Les convictions du gérant, Nicolas Meusburger

Nicolas Meusburger, gérant de LBPAM Multi Actifs
Nicolas Meusburger, gérant de LBPAM Multi Actifs

Le gérant
LBPAM Multi Actifs est géré au sein de l’équipe gestions diversifiées et multigestion de LBPAM par Nicolas Meusburger. Dirigée par Rozenn Le Caïnec, cette équipe compte neuf collaborateurs et gère 7 milliards d’euros d’encours. Gérant-analyste multigestion depuis juin 2012, Nicolas Meusburger a rejoint LBPAM en 2006 en tant qu’analyste senior des fonds externes. En 2010, il devient adjoint au directeur de la sélection des fonds externes de LBPAM. Diplômé du DESS 222 Gestion d’actifs de l’université Paris IX Dauphine et ingénieur EISTI, Nicolas Meusburger a commencé sa carrière en 2004 chez Cardif Asset Management (Groupe BNP Paribas) au sein de l’équipe multigestion diversifiée.

Quels sont les atouts de la multigestion diversifiée et flexible dans le contexte actuel ?
Dans un contexte caractérisé par des taux d’intérêt faibles, des corrélations plus volatiles entre les différents marchés et une reconfiguration de la cartographie des risques avec la succession de crises, il est bon de pouvoir bénéficier d’un panel de classes d’actifs plus large ainsi que d’une très grande flexibilité en matière d’allocation entre ces différentes classes d’actifs. C’est tout l’intérêt de la multigestion diversifiée flexible, car elle s’inscrit dans un champ des possibles très large tant en termes de classes d’actifs que de zones géographiques.

Elle permet également de mixer plusieurs approches de gestion, actives et passives selon les configurations de marché, et d’accéder à des stratégies de niche déployées dans des fonds parfois réservés à des investisseurs professionnels ou institutionnels.
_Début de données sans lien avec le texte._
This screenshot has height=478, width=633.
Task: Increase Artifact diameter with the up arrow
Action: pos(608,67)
Toutefois, il ne faut pas oublier que ce type de gestion repose à la fois sur les anticipations d’évolution des différents marchés réalisées par la gestion et sur la sélection des fonds supports d’investissement. A ce titre, un fonds diversifié de multigestion peut ne pas être investi ou exposé à tout moment sur les marchés les plus performants et donc ne pas profiter de toutes les opportunités qui leur sont offertes. A l’inverse, un tel fonds a toute la latitude pour ne pas être exposé aux actifs jugés les plus risqués dans les configurations de marché délicates.

Quelle stratégie déployez-vous actuellement sur les actifs obligataires ?
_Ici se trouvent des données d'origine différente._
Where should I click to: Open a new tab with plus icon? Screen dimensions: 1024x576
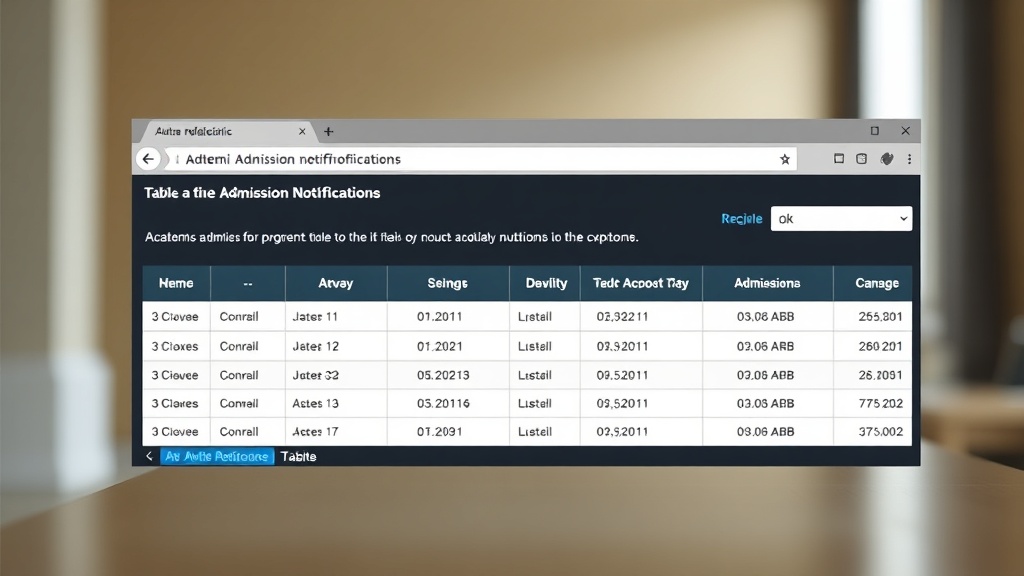[329, 131]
Nous restons positifs sur les actifs obligataires malgré l’ampleur de leurs performances ces derniers mois, avec, au 30/05/2014, 49 % du portefeuille investi sur cette classe d’actifs. Notre préférence se porte sur le Crédit Crossover ainsi que sur les obligations souveraines et corporate des pays périphériques. Nous privilégions des fonds à duration faible qui présentent un couple rendement/risque attrayant et qui seront moins sensibles à une remontée progressive des taux longs aux Etats-Unis et en Europe.

Et sur les actions ?
L’allocation actions représentait, au 30/05/2014,  20 % de l’actif. Néanmoins notre exposition action était de 26 % en y incluant notre allocation sur les obligations convertibles. L’amélioration des perspectives de résultats des entreprises au fur et à mesure que la reprise économique se confirme des deux côtés de l’Atlantique confère encore un potentiel de hausse aux actions américaines et européennes. Le contexte fait que nous avons récemment renforcé nos positions en fonds à gestion passive, car les conditions actuelles de marché paraissent moins favorables aux gestions actives basées sur la sélection de titres. Nous sommes en revanche prudents sur les actions japonaises en raison du manque de visibilité sur les effets de la récente hausse de la TVA. Sur les actions émergentes, une grande sélectivité reste de mise en raison de l’hétérogénéité de l’univers. Ce segment représentait au 30/05/2014, moins de 2 % de l’actif avec un biais en faveur de la Chine, dont les perspectives économiques s’améliorent grâce aux réformes et mesures engagées depuis fin 2013.